▶ [MATERIAL SUPPLIED]

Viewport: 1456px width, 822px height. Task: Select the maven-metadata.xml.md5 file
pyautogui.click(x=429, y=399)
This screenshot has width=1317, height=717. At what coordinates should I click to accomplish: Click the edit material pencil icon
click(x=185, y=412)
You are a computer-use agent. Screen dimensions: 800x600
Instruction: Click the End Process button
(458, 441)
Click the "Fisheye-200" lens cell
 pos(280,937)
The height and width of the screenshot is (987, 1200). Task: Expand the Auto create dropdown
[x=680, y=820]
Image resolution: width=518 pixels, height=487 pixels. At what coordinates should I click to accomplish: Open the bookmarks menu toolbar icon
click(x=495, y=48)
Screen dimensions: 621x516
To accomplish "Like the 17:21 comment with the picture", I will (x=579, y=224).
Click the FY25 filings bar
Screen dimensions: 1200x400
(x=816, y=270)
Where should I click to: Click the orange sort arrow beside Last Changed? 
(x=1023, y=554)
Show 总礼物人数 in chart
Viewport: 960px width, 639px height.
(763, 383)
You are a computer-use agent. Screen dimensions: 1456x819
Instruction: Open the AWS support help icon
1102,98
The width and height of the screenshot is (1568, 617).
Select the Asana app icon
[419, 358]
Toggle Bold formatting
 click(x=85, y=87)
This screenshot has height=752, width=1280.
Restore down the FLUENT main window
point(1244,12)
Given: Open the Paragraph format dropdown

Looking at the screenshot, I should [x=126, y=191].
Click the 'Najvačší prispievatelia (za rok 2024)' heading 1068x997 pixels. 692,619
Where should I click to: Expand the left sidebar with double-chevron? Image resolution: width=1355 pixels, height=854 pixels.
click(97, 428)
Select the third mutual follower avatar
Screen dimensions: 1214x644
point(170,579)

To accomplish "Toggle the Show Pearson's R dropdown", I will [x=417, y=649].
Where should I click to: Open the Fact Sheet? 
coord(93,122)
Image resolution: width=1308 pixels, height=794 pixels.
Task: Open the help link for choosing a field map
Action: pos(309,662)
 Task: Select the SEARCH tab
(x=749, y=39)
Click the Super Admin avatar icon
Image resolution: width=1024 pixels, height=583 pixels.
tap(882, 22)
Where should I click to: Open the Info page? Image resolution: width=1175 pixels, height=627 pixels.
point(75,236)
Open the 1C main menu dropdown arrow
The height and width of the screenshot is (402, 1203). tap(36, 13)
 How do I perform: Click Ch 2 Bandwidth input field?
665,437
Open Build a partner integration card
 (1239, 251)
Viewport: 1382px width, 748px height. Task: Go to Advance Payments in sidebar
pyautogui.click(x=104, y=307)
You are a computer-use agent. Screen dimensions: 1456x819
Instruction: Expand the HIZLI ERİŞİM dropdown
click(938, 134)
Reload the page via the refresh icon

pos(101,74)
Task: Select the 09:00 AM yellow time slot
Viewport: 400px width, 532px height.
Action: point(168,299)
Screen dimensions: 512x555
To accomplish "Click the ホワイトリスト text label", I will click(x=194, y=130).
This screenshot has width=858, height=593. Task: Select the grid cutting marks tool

▶ [EXERCISE BRIEF] Edit the rows above so that each occurrence of "Screen dimensions" becomes "Screen size", and leave all other text in them unchanged.

▶ [RESULT FOR THIS EXERCISE]
Viewport: 1456px width, 822px height. Task: Select the maven-metadata.xml.md5 file
pyautogui.click(x=429, y=399)
This screenshot has width=1317, height=717. At what coordinates should I click to accomplish: Click the edit material pencil icon
click(x=185, y=412)
You are a computer-use agent. Screen size: 800x600
Instruction: Click the End Process button
(458, 441)
Click the "Fisheye-200" lens cell
 pos(280,937)
The height and width of the screenshot is (987, 1200). Task: Expand the Auto create dropdown
[x=680, y=820]
Image resolution: width=518 pixels, height=487 pixels. At what coordinates should I click to accomplish: Open the bookmarks menu toolbar icon
click(x=495, y=48)
Screen size: 621x516
To accomplish "Like the 17:21 comment with the picture", I will (x=579, y=224).
Click the FY25 filings bar
Screen size: 1200x400
(x=816, y=270)
Where should I click to: Click the orange sort arrow beside Last Changed? 
(x=1023, y=554)
Show 总礼物人数 in chart
Viewport: 960px width, 639px height.
(763, 383)
You are a computer-use agent. Screen size: 1456x819
Instruction: Open the AWS support help icon
1102,98
The width and height of the screenshot is (1568, 617).
Select the Asana app icon
[419, 358]
Toggle Bold formatting
 click(x=85, y=87)
This screenshot has height=752, width=1280.
Restore down the FLUENT main window
point(1244,12)
Given: Open the Paragraph format dropdown

Looking at the screenshot, I should [x=126, y=191].
Click the 'Najvačší prispievatelia (za rok 2024)' heading 1068x997 pixels. 692,619
Where should I click to: Expand the left sidebar with double-chevron? Image resolution: width=1355 pixels, height=854 pixels.
click(97, 428)
Select the third mutual follower avatar
Screen size: 1214x644
point(170,579)

To accomplish "Toggle the Show Pearson's R dropdown", I will [x=417, y=649].
Where should I click to: Open the Fact Sheet? 
coord(93,122)
Image resolution: width=1308 pixels, height=794 pixels.
Task: Open the help link for choosing a field map
Action: pos(309,662)
 Task: Select the SEARCH tab
(x=749, y=39)
Click the Super Admin avatar icon
Image resolution: width=1024 pixels, height=583 pixels.
tap(882, 22)
Where should I click to: Open the Info page? Image resolution: width=1175 pixels, height=627 pixels.
point(75,236)
Open the 1C main menu dropdown arrow
The height and width of the screenshot is (402, 1203). tap(36, 13)
 How do I perform: Click Ch 2 Bandwidth input field?
665,437
Open Build a partner integration card
 (1239, 251)
Viewport: 1382px width, 748px height. Task: Go to Advance Payments in sidebar
pyautogui.click(x=104, y=307)
You are a computer-use agent. Screen size: 1456x819
Instruction: Expand the HIZLI ERİŞİM dropdown
click(938, 134)
Reload the page via the refresh icon

pos(101,74)
Task: Select the 09:00 AM yellow time slot
Viewport: 400px width, 532px height.
Action: point(168,299)
Screen size: 512x555
To accomplish "Click the ホワイトリスト text label", I will click(x=194, y=130).
This screenshot has width=858, height=593. Task: Select the grid cutting marks tool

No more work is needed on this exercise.